I have a vague recollection of a rogue photo taken during the August ’64 tour. I can’t find any evidence of it, but I recall the photo having appeared in Confidential or some like-minded scandal sheet. It was a flashbulb shot of a laughing, seemingly drunken John Lennon prowling around on his hands and knees and playing horsey to some floozy in black underwear…riding him like a stallion, riding crop in hand. You can accuse me of imagining this and maybe I did, but an inner voice says otherwise. **
Being especially receptive to the delicacy of Sutton these days, my heart went out to all those excited, screaming, jumping-up-and-down girls in their mid teens who surrounded the Plaza hotel (Beatles bunker) like General Santa Anna’s troops surrounded the Alamo. I wouldn’t have wanted them to be riding Lennon or anyone else. I just wanted them to get home safely.
You know what would have been far more interesting? An in-depth doc about the Beatles August ’65 tour (8.15.65 to 8.31.64), which happened right smack in the middle of their drug-experimentation heyday. This doc could’ve included the fellas hanging with Bob Dylan at the Warwick, not to mention the Peter Fonda encounter in Benedict Canyon when everyone was tripping (“I know what it’s like to be dead”).

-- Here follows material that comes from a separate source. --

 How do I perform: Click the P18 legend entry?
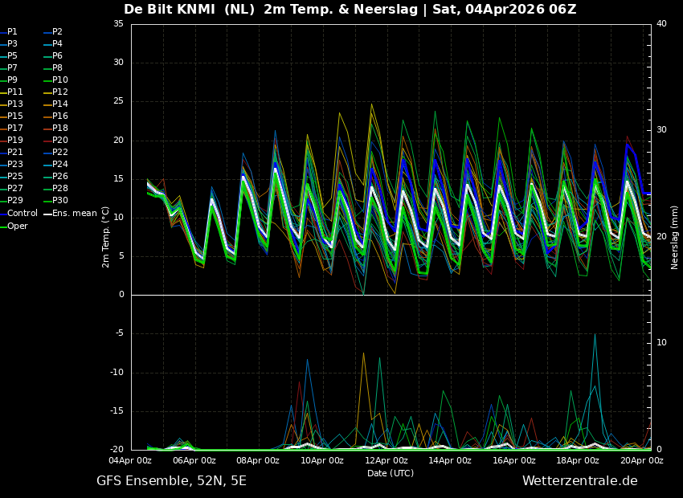59,129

At 5’8″ or thereabouts, Ringo Starr was the shortest of the fab four. But Beatles ’64 includes recent color footage of him speaking to producer Martin Scorsese, and Ringo is significantly taller.
Beatles ’64 is an honorable effort, but the Disney + marketing was better than the film itself. It doesn’t quite capture that cultural earthquake feeling. Not altogether.

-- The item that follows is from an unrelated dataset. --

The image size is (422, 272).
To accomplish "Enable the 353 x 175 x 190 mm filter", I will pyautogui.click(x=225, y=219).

And the Disney + honchos had the audacity to pop in commercials!
**
Three months ago Edward Berger‘s Conclave played at Telluride Film Festival’s Werner Herzog theatre (8.30.24)…glorious. I sat in the second or third row…elated, throttled, tumescent. Now I’m watching it with headphones on my 15″ Macbook Pro…parked inside an under-heated food court cafeteria on the northbound 95 in Darien. I love it no less and am very happy that I own the Amazon digital file, but you know Berger is quietly weeping as he reads this.
Before last night I’d never watched Holiday Inn (’42), the Bing Crosby-Fred Astaire romantic musical that introduced “White Christmas” and “Happy Holiday.” I found it a wee bit silly and even boring at times, but then the AbeLincoln minstrel show sequence began.
My jaw fell on the floor. Has to be seen to be believed.
Wiki excerpt: “Beginning in the 1980s, some broadcasts of Holiday Inn entirely omitted the ‘Abraham’ musical number, staged at the Inn for Lincoln’s Birthday, because of its depiction of a blackface minstrel show incorporating racist images and behaviors.
“Turner Classic Movies nonetheless screened the film with the ‘Abraham’ number intact; AMC also aired the film intact before it became an advertiser-supported channel.”